Test Car Specifications

Model: 2026 Audi Q4 e-tron Sportback Sport
Price: Q4 e-tron range from £46,260, Sportback Sport as tested from £48,160
Motor: 150kW rear-mounted electric motor
Battery: 59kWh (usable) NMC lithium-ion
Transmission: single-speed reduction-gear automatic, rear-wheel drive
Power: 204hp
Torque: 350Nm
Emissions: 0g/km
Range: up to 280 miles
0-62mph: 8.1 seconds
Top speed: 99mph
Boot space: 527 litres rear seats up, 1,460 litres rear seats down
Kerb weight: 1,976kg

Styling

The differences here amount to the Q4 e-tron's Singleframe 'grille' now being body-coloured, instead of black as it was before, while both the front and rear lights are LEDs with configurable signatures; owners can choose from four different designs using the MMI touchscreen within. Such alterations have necessitated a slight clean-up of the bumpers on all models, and changes to the upright air slats in the Q4's chin on S line variants and above, but besides that it's as you were.

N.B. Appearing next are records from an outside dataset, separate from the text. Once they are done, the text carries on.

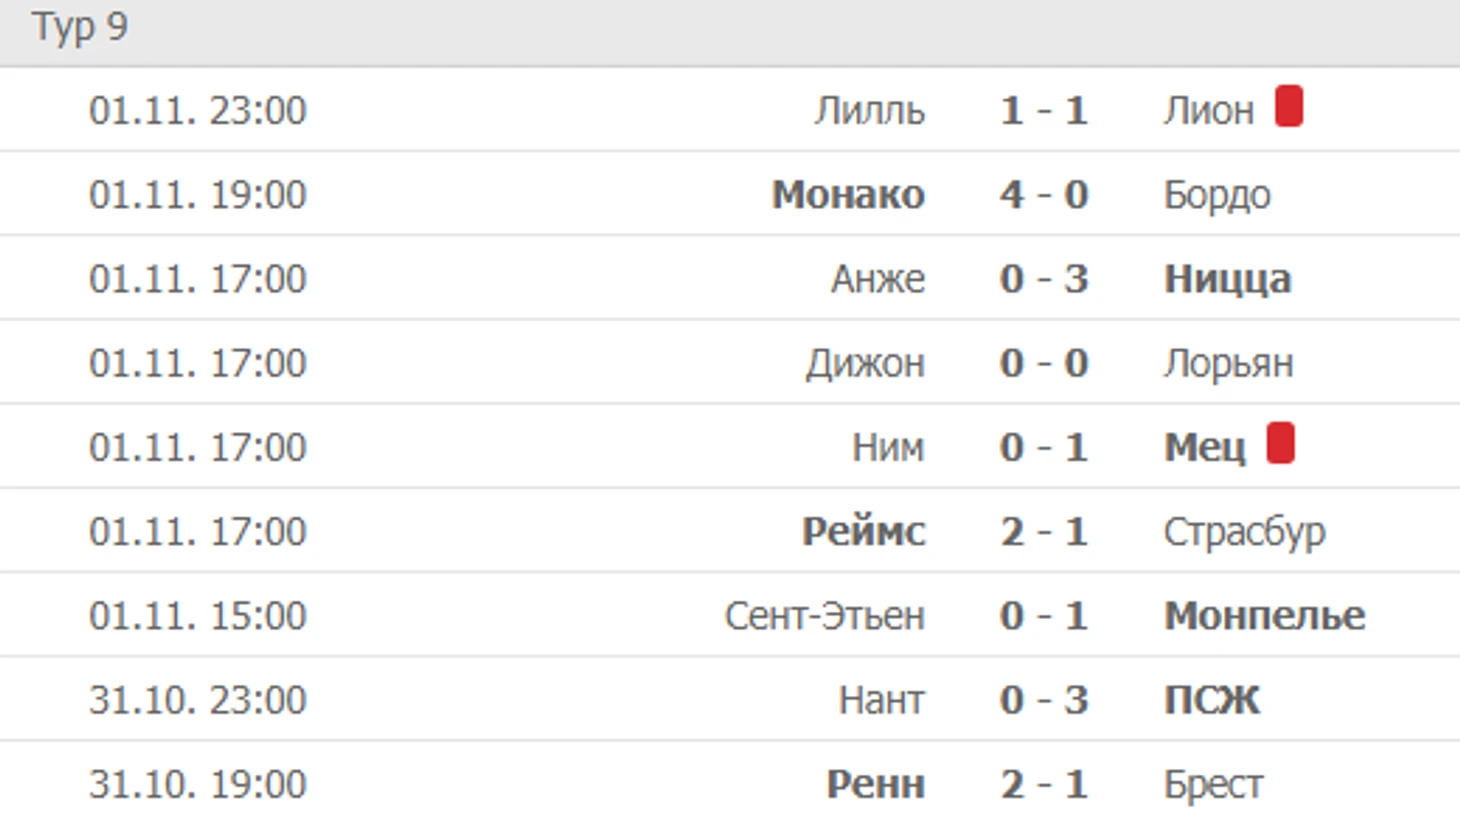Open the Дижон vs Лорьян 0 - 0 score
The width and height of the screenshot is (1460, 823).
tap(1043, 363)
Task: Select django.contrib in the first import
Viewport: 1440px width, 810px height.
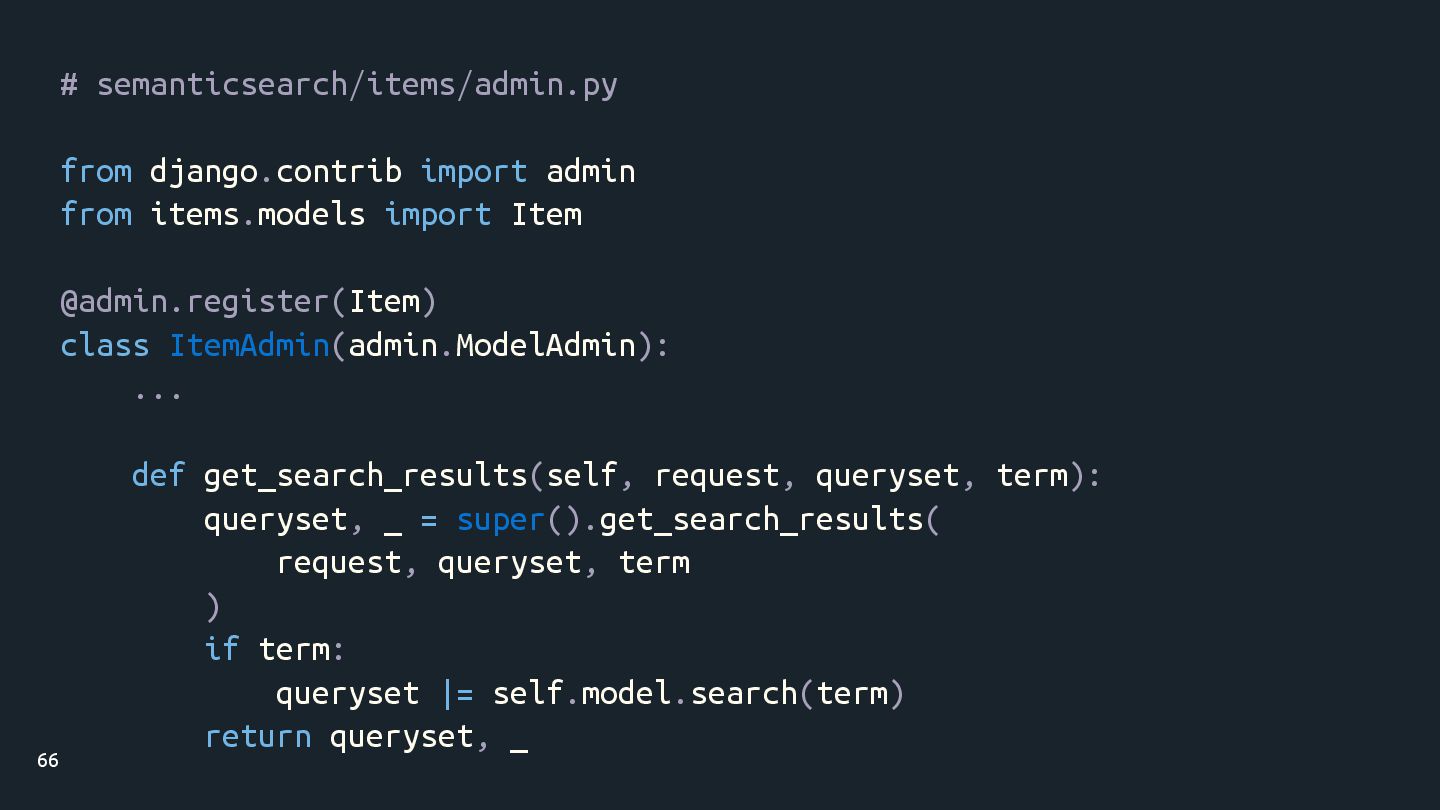Action: click(275, 171)
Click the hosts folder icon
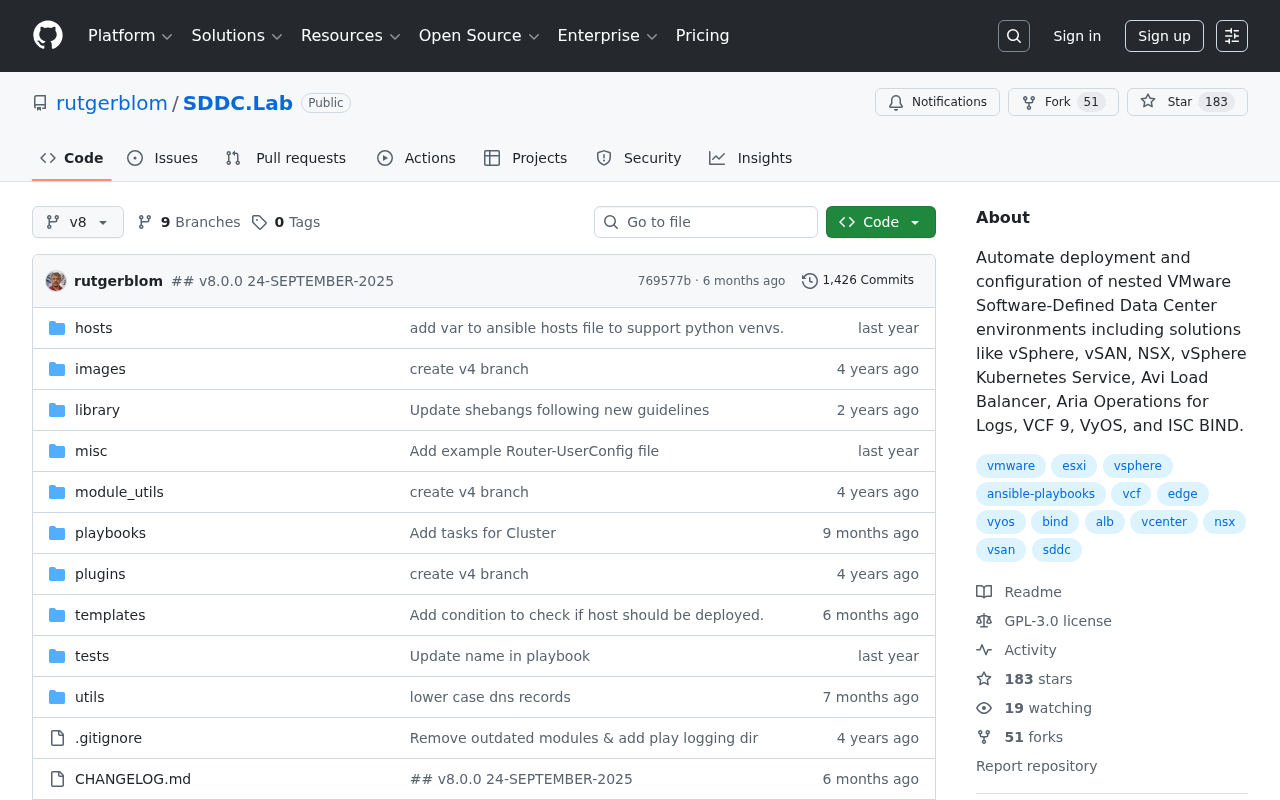The height and width of the screenshot is (800, 1280). pos(56,327)
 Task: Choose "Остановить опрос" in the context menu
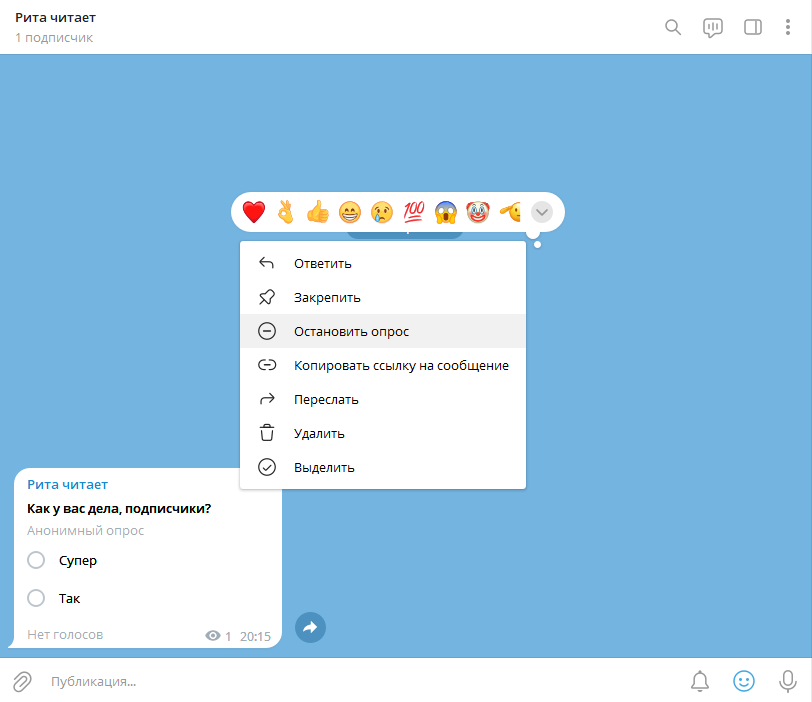[x=351, y=332]
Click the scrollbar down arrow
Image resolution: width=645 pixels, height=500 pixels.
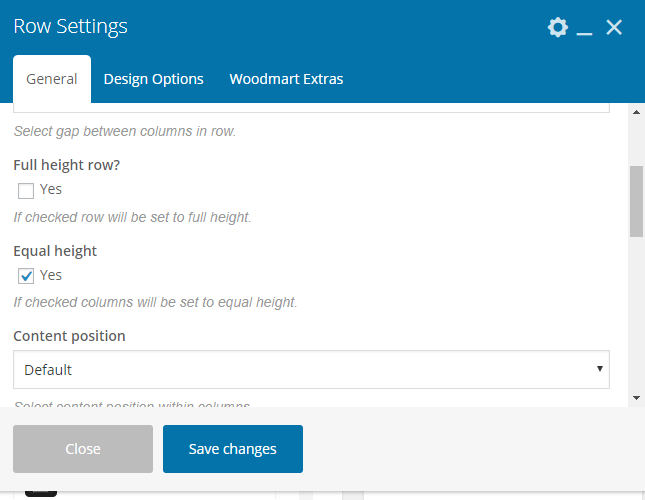point(636,397)
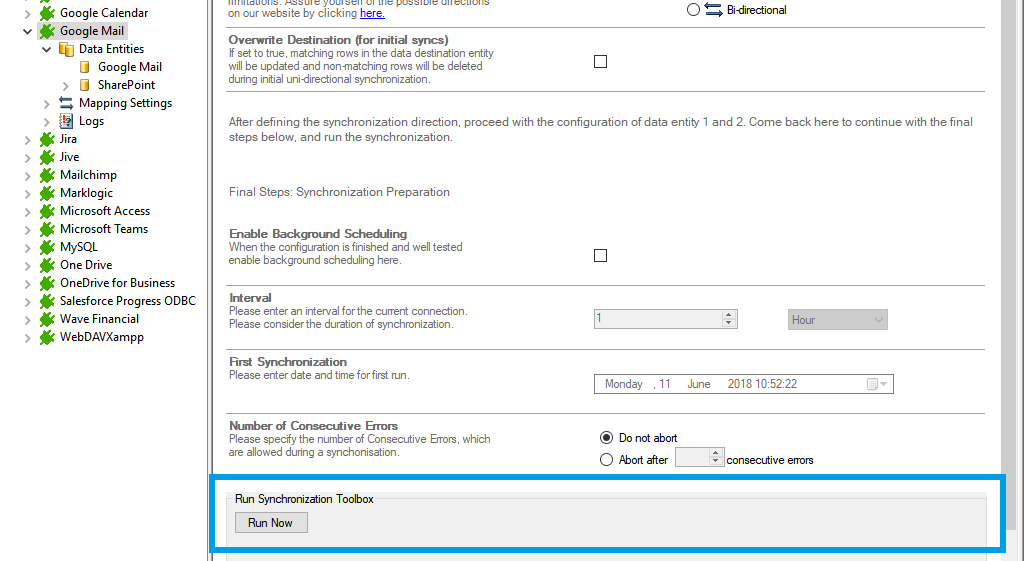Enable the Background Scheduling checkbox
This screenshot has width=1024, height=561.
coord(600,255)
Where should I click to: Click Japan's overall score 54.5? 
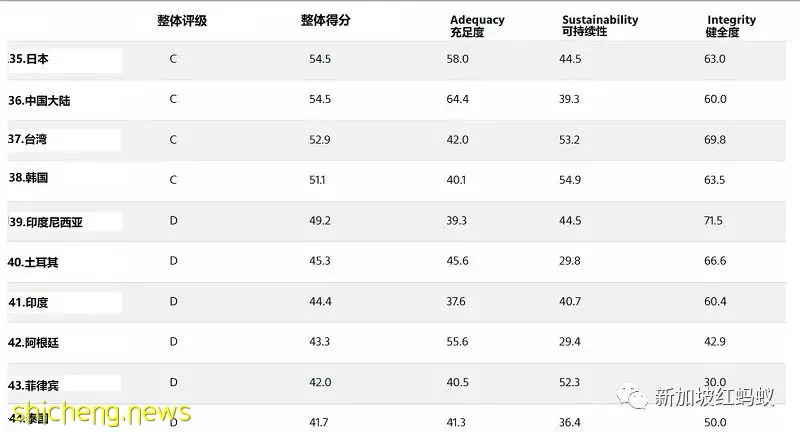click(x=320, y=59)
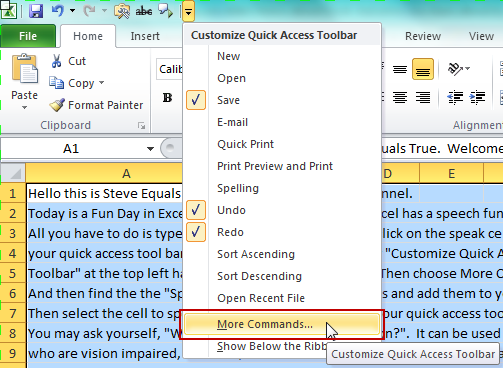Click the Cut scissors icon
Viewport: 503px width, 368px height.
[x=57, y=61]
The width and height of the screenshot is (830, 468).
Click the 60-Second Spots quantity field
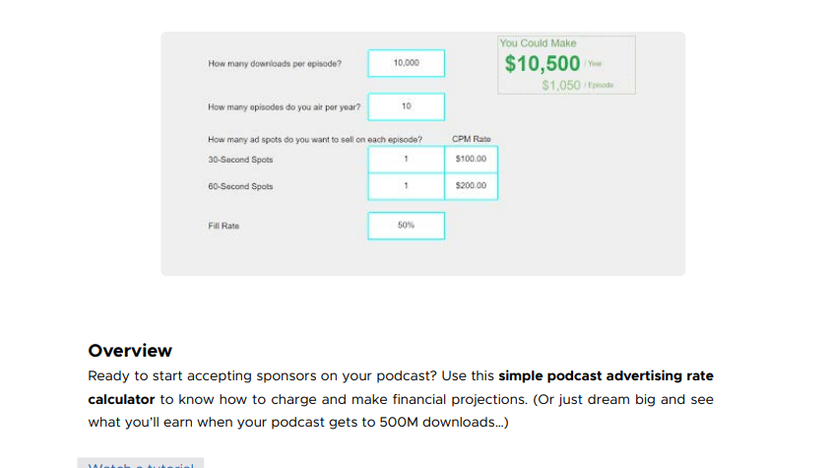pos(406,186)
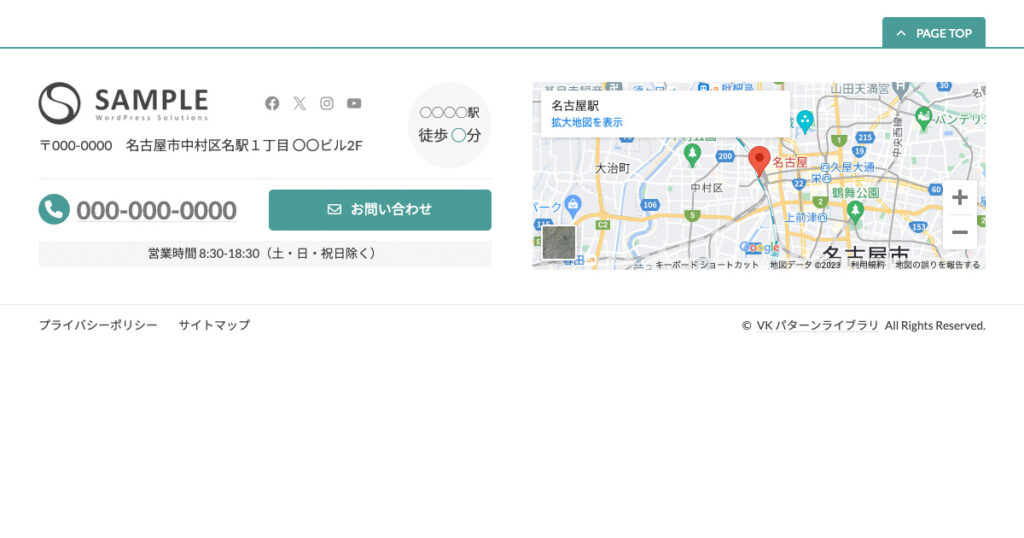Click the teal phone icon
This screenshot has height=538, width=1024.
53,210
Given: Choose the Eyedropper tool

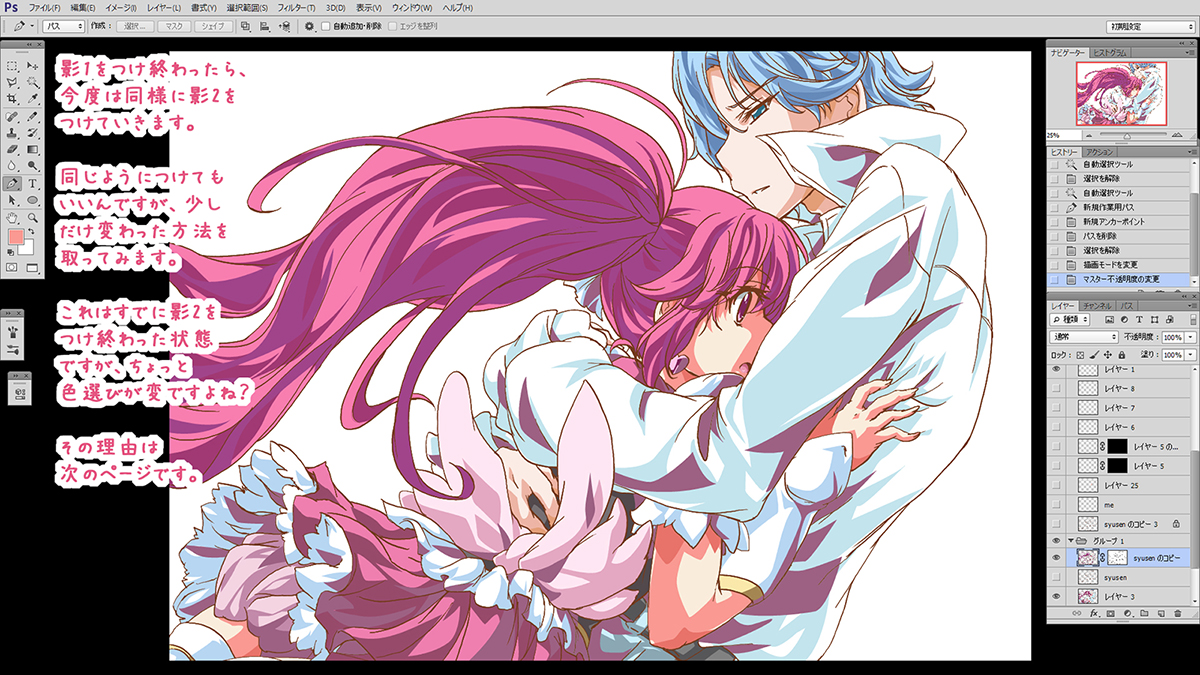Looking at the screenshot, I should [x=33, y=100].
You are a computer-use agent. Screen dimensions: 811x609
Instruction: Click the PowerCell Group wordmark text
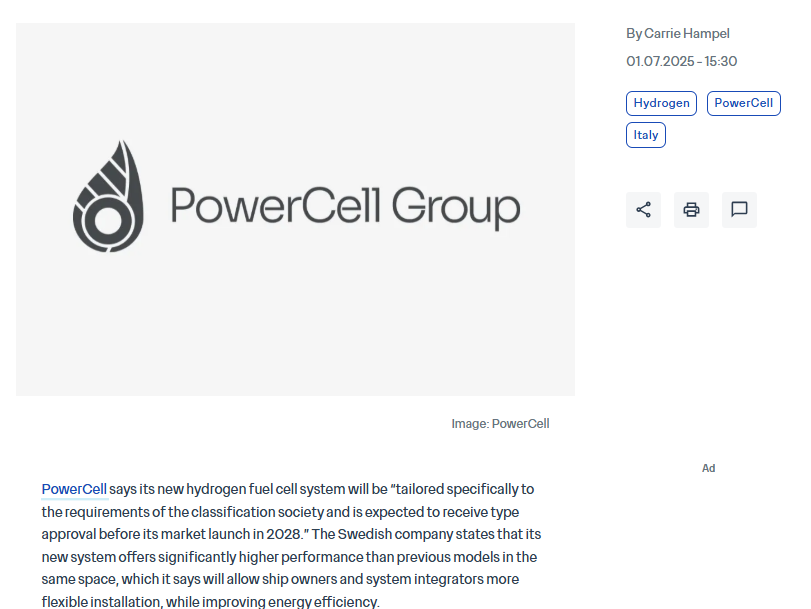[x=345, y=207]
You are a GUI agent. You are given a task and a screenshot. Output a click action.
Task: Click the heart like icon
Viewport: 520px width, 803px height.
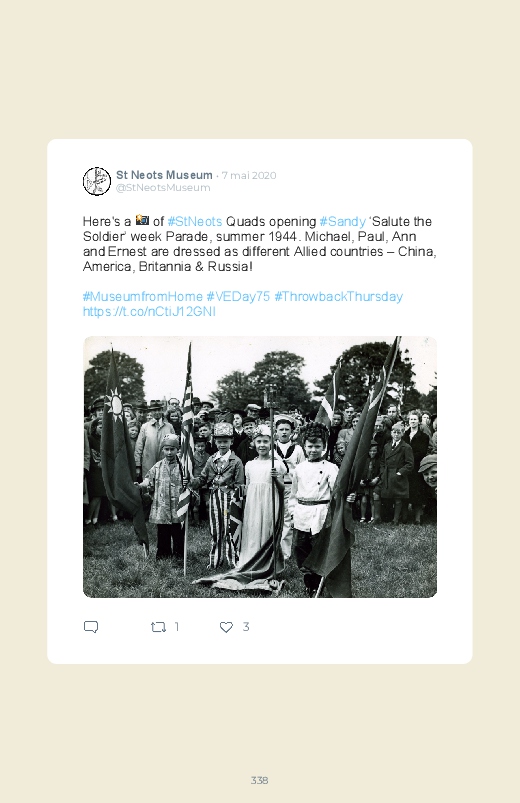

Alloy wheel sizes run from 19 to 21 inches in diameter, there are the same two bodies as before (regular SUV and then the 18mm-lower Sportback coupe-SUV with its sloping rear tailgate, making it slightly more aerodynamic and thus longer-range, model-for-model - the Sportback manages 0.26Cd versus 027Cd for the SUV, for reference), and finally some fresh colours appear: Plasma Blue, Volcano Grey and Sage Green among them. Overall, the Audi looks much the same as it ever has, so if you liked it before, you'll like it again now. And if you were indifferent to it previously... you'll remain indifferent to it. Drastically remedial, these updates surely are not.

Interior

Material quality inside the Audi Q4 e-tron is, as you would expect, largely excellent, but not uniformly so. The minute you get into the back of the car, you notice the standard of the plastics on the door cards is markedly lower than those in the front, exposing where Audi (and, by extension, the wider VW Group) has kept the costs under tight fiscal control. But generally speaking, the Q4's cabin is a pleasant place to be.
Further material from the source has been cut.